Copy the data below word for word, every line unchanged from start to finish.

— Begin Extracted entries —

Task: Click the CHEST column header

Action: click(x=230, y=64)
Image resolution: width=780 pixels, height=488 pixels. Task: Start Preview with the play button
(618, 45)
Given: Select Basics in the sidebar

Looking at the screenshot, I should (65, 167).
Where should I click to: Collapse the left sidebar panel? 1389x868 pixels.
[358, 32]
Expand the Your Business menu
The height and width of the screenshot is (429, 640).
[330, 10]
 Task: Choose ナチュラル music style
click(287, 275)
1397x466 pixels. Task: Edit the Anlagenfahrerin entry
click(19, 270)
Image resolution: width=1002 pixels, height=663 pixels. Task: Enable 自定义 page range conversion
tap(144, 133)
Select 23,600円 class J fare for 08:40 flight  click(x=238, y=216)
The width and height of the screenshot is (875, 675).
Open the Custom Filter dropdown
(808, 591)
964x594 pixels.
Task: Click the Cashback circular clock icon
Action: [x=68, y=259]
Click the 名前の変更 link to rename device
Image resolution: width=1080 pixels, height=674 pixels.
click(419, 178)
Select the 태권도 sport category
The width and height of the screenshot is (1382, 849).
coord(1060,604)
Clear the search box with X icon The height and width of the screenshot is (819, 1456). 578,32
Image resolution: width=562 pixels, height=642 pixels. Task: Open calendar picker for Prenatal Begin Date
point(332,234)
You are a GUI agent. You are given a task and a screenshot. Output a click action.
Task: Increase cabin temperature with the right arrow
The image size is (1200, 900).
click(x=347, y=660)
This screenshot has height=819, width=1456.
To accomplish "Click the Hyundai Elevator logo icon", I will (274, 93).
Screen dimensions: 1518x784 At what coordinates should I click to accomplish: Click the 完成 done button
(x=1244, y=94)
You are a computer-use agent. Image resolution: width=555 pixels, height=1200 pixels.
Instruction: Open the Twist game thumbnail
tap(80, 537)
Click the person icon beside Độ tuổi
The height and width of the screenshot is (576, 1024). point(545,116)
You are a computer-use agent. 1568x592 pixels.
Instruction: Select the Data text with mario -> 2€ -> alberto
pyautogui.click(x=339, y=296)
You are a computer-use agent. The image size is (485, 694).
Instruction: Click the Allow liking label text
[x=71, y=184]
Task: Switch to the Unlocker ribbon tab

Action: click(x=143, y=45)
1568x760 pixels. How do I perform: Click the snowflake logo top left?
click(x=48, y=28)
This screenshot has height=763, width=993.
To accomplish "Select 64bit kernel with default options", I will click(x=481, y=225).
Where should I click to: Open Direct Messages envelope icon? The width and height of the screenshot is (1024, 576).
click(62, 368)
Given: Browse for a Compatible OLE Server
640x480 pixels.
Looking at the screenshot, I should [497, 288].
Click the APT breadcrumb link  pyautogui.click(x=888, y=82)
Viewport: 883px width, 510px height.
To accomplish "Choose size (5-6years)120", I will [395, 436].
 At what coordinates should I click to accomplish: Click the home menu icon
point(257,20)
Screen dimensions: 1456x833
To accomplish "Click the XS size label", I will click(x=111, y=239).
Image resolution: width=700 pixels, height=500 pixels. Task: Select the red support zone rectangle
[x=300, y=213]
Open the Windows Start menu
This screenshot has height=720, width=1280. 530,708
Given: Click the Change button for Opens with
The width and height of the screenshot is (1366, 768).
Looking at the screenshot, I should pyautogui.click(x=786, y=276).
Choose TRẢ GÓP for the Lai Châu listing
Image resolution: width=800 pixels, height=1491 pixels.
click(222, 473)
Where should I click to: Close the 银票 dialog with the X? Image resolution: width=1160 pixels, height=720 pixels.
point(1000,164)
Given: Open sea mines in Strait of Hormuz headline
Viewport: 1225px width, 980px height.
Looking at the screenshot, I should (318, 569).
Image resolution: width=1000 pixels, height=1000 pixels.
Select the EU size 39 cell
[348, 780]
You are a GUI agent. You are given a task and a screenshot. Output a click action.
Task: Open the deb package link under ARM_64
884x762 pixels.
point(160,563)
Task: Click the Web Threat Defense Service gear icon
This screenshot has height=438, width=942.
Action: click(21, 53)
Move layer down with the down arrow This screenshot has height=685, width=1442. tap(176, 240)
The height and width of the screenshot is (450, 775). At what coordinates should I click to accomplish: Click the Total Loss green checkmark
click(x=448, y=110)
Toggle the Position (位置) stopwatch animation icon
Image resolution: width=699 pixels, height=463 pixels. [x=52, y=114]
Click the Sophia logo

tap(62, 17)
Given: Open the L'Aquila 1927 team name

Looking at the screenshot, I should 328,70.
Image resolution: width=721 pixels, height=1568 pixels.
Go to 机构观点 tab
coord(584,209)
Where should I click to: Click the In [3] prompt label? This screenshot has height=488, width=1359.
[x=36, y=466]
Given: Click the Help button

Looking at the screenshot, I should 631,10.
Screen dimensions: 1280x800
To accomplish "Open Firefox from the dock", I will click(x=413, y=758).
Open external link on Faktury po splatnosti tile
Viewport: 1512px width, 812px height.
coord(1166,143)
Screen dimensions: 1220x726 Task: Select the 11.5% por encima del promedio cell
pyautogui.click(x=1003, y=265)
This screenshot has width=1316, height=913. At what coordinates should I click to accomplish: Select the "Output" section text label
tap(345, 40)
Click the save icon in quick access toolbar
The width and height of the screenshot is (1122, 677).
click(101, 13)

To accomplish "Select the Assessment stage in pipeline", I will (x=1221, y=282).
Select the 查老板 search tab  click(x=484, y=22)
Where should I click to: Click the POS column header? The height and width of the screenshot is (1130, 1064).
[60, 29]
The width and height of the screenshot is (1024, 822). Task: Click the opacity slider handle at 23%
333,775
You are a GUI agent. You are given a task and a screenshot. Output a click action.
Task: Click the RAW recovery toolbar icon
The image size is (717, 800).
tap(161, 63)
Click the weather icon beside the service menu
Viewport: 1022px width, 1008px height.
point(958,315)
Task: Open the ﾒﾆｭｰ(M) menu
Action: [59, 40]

— End Extracted entries —

■ Response below
Task: Click the CHEST column header

Action: click(x=230, y=64)
Image resolution: width=780 pixels, height=488 pixels. Task: Start Preview with the play button
(618, 45)
Given: Select Basics in the sidebar

Looking at the screenshot, I should (65, 167).
Where should I click to: Collapse the left sidebar panel? 1389x868 pixels.
[358, 32]
Expand the Your Business menu
The height and width of the screenshot is (429, 640).
[330, 10]
 Task: Choose ナチュラル music style
click(287, 275)
1397x466 pixels. Task: Edit the Anlagenfahrerin entry
click(19, 270)
Image resolution: width=1002 pixels, height=663 pixels. Task: Enable 自定义 page range conversion
tap(144, 133)
Select 23,600円 class J fare for 08:40 flight  click(x=238, y=216)
The width and height of the screenshot is (875, 675).
Open the Custom Filter dropdown
(808, 591)
964x594 pixels.
Task: Click the Cashback circular clock icon
Action: [x=68, y=259]
Click the 名前の変更 link to rename device
Image resolution: width=1080 pixels, height=674 pixels.
click(419, 178)
Select the 태권도 sport category
The width and height of the screenshot is (1382, 849).
coord(1060,604)
Clear the search box with X icon The height and width of the screenshot is (819, 1456). 578,32
Image resolution: width=562 pixels, height=642 pixels. Task: Open calendar picker for Prenatal Begin Date
point(332,234)
You are a GUI agent. You are given a task and a screenshot. Output a click action.
Task: Increase cabin temperature with the right arrow
The image size is (1200, 900).
click(x=347, y=660)
This screenshot has height=819, width=1456.
To accomplish "Click the Hyundai Elevator logo icon", I will (274, 93).
Screen dimensions: 1518x784 At what coordinates should I click to accomplish: Click the 完成 done button
(x=1244, y=94)
You are a computer-use agent. Image resolution: width=555 pixels, height=1200 pixels.
Instruction: Open the Twist game thumbnail
tap(80, 537)
Click the person icon beside Độ tuổi
The height and width of the screenshot is (576, 1024). point(545,116)
You are a computer-use agent. 1568x592 pixels.
Instruction: Select the Data text with mario -> 2€ -> alberto
pyautogui.click(x=339, y=296)
You are a computer-use agent. The image size is (485, 694).
Instruction: Click the Allow liking label text
[x=71, y=184]
Task: Switch to the Unlocker ribbon tab

Action: click(x=143, y=45)
1568x760 pixels. How do I perform: Click the snowflake logo top left?
click(x=48, y=28)
This screenshot has height=763, width=993.
To accomplish "Select 64bit kernel with default options", I will click(x=481, y=225).
Where should I click to: Open Direct Messages envelope icon? The width and height of the screenshot is (1024, 576).
click(62, 368)
Given: Browse for a Compatible OLE Server
640x480 pixels.
Looking at the screenshot, I should [497, 288].
Click the APT breadcrumb link  pyautogui.click(x=888, y=82)
Viewport: 883px width, 510px height.
To accomplish "Choose size (5-6years)120", I will [395, 436].
 At what coordinates should I click to accomplish: Click the home menu icon
point(257,20)
Screen dimensions: 1456x833
To accomplish "Click the XS size label", I will click(x=111, y=239).
Image resolution: width=700 pixels, height=500 pixels. Task: Select the red support zone rectangle
[x=300, y=213]
Open the Windows Start menu
This screenshot has height=720, width=1280. 530,708
Given: Click the Change button for Opens with
The width and height of the screenshot is (1366, 768).
Looking at the screenshot, I should pyautogui.click(x=786, y=276).
Choose TRẢ GÓP for the Lai Châu listing
Image resolution: width=800 pixels, height=1491 pixels.
click(222, 473)
Where should I click to: Close the 银票 dialog with the X? Image resolution: width=1160 pixels, height=720 pixels.
point(1000,164)
Given: Open sea mines in Strait of Hormuz headline
Viewport: 1225px width, 980px height.
Looking at the screenshot, I should (318, 569).
Image resolution: width=1000 pixels, height=1000 pixels.
Select the EU size 39 cell
[348, 780]
You are a GUI agent. You are given a task and a screenshot. Output a click action.
Task: Open the deb package link under ARM_64
884x762 pixels.
point(160,563)
Task: Click the Web Threat Defense Service gear icon
This screenshot has height=438, width=942.
Action: click(21, 53)
Move layer down with the down arrow This screenshot has height=685, width=1442. tap(176, 240)
The height and width of the screenshot is (450, 775). At what coordinates should I click to accomplish: Click the Total Loss green checkmark
click(x=448, y=110)
Toggle the Position (位置) stopwatch animation icon
Image resolution: width=699 pixels, height=463 pixels. [x=52, y=114]
Click the Sophia logo

tap(62, 17)
Given: Open the L'Aquila 1927 team name

Looking at the screenshot, I should 328,70.
Image resolution: width=721 pixels, height=1568 pixels.
Go to 机构观点 tab
coord(584,209)
Where should I click to: Click the In [3] prompt label? This screenshot has height=488, width=1359.
[x=36, y=466]
Given: Click the Help button

Looking at the screenshot, I should 631,10.
Screen dimensions: 1280x800
To accomplish "Open Firefox from the dock", I will click(x=413, y=758).
Open external link on Faktury po splatnosti tile
Viewport: 1512px width, 812px height.
coord(1166,143)
Screen dimensions: 1220x726 Task: Select the 11.5% por encima del promedio cell
pyautogui.click(x=1003, y=265)
This screenshot has width=1316, height=913. At what coordinates should I click to accomplish: Select the "Output" section text label
tap(345, 40)
Click the save icon in quick access toolbar
The width and height of the screenshot is (1122, 677).
click(101, 13)

To accomplish "Select the Assessment stage in pipeline", I will (x=1221, y=282).
Select the 查老板 search tab  click(x=484, y=22)
Where should I click to: Click the POS column header? The height and width of the screenshot is (1130, 1064).
[60, 29]
The width and height of the screenshot is (1024, 822). Task: Click the opacity slider handle at 23%
333,775
You are a GUI agent. You are given a task and a screenshot. Output a click action.
Task: Click the RAW recovery toolbar icon
The image size is (717, 800).
tap(161, 63)
Click the weather icon beside the service menu
Viewport: 1022px width, 1008px height.
point(958,315)
Task: Open the ﾒﾆｭｰ(M) menu
Action: [59, 40]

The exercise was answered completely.